You did it! You scrimped and saved and studied and worked and borrowed more money than you ever have in your life, but you did it! You finally finished school. Most likely, you’ve got a few months of grace period to get settled into your new job – hopefully it’s in the field you studied for – and then those student loan payments are gonna start coming do. Plan now to keep your expenses in check while ensuring that managing your education debt is a part of your long term financial plan.

Most people start their borrowing with a Federal Family Education Loan or FFEL. FFELs cover both subsidized and unsubsidized loans, and an FFEL consolidation loan can wrap both of a borrower’s federal loans into a single manageable package. FFEL consolidation programs offer extended repayment terms and fixed rates, and in some cases even those who have been in default in the past can qualify. If you have any federal education debt an FFEL consolidation loan should be the first place you look.

In addition to traditional federally funded loans, many students finance their advanced education with a variety of private loans. Private consolidation of these loans offers borrowers many of the same benefits as federal consolidation – fixed rates, longer terms, and lower payments. Conditions may be stricter for a private consolidation and you cannot usually combine private and federal loans under a single consolidation package. You may end up with two consolidation loans, one for your federal debt, and one for private; be sure to shop around for the best rates.

Many parents use the PLUS loan program to borrow for the children’s education. PLUS loans can be consolidated using a PLUS consolidation program much which offers similar benefits and potential pitfalls of FFEL and private consolidation – fixed rates, and lower payments spread over a longer term. Plus loan consolidations are great for some people but parents need to take a good look at all of their options before consolidating.

There are many alternative ways of consolidating education financing. For homeowners a second mortgage may provide a better solution to a consolidation loan giving the borrower the option to put of their education loans into a single package. Private loans from family members are another way some grads handle their finances, and for a lucky few, some employers even offer tuition reimbursement programs.

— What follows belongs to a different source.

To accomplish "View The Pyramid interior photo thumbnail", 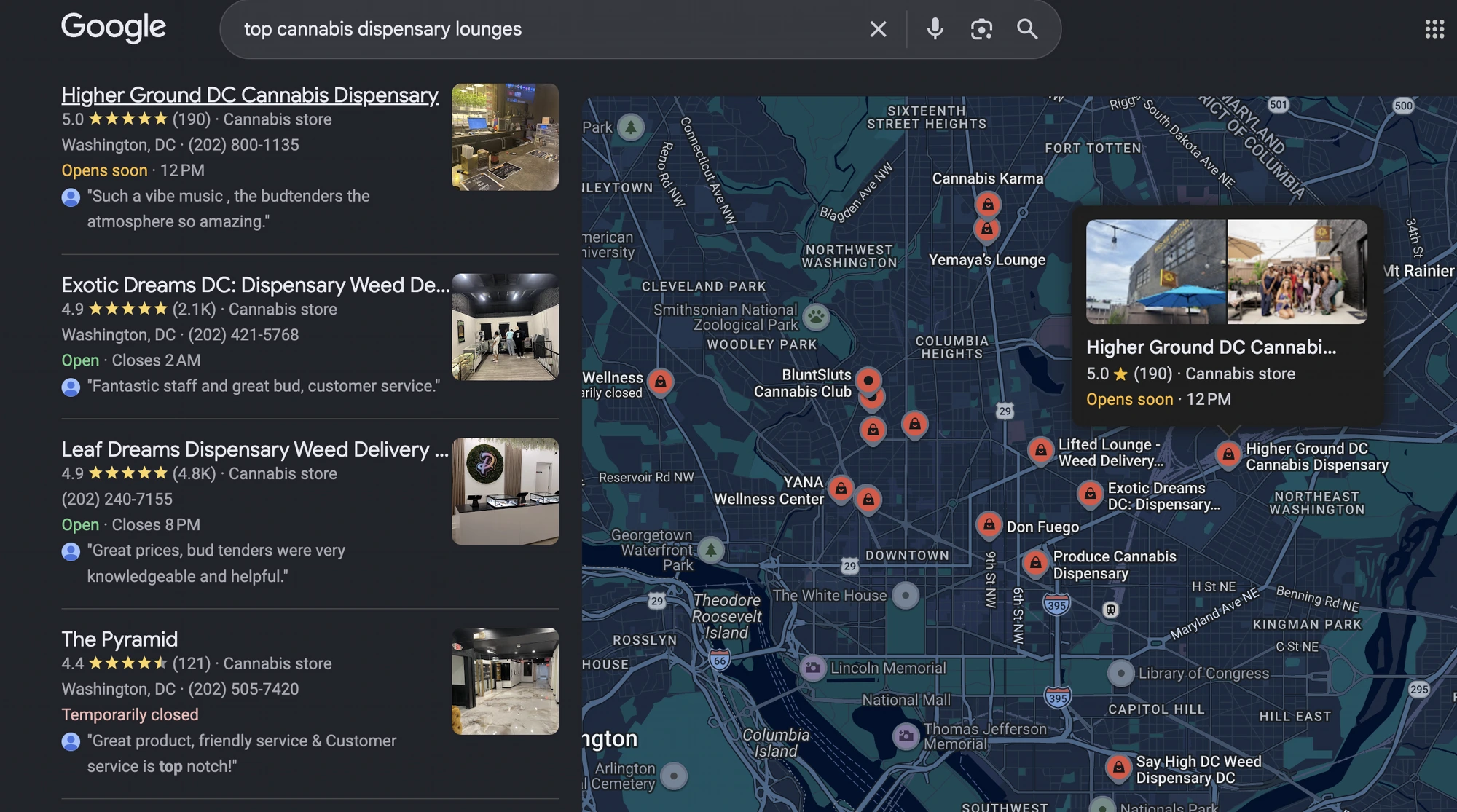I will pyautogui.click(x=505, y=681).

New technologies have come to the lending world where the idea of peer-to-peer programs and micro-financing has taken root. Peer to peer financing allows the borrower to present a request for funding to a group of potential “micro-investors” who then bid on the loan by offering different rates and terms. Once a deal is struck the network services the loan, ensures payments are made and the necessary paperwork is taken care of. For borrowers with needs outside the comfort zone of traditional banks a P2P loan may help them get started down the path to getting their loans paid off.

Making the transition from school life to your career is a road with more than its share of lessons and challenges. Having to make large student loan payments on an entry level salary while trying to save cash for a professional wardrobe, deposits on housing, and other “grown-up” essentials is enough to stop that progress dead in its tracks. There are many things to consider when applying for a consolidation, but knowing that you have options available can help make your transition manageable.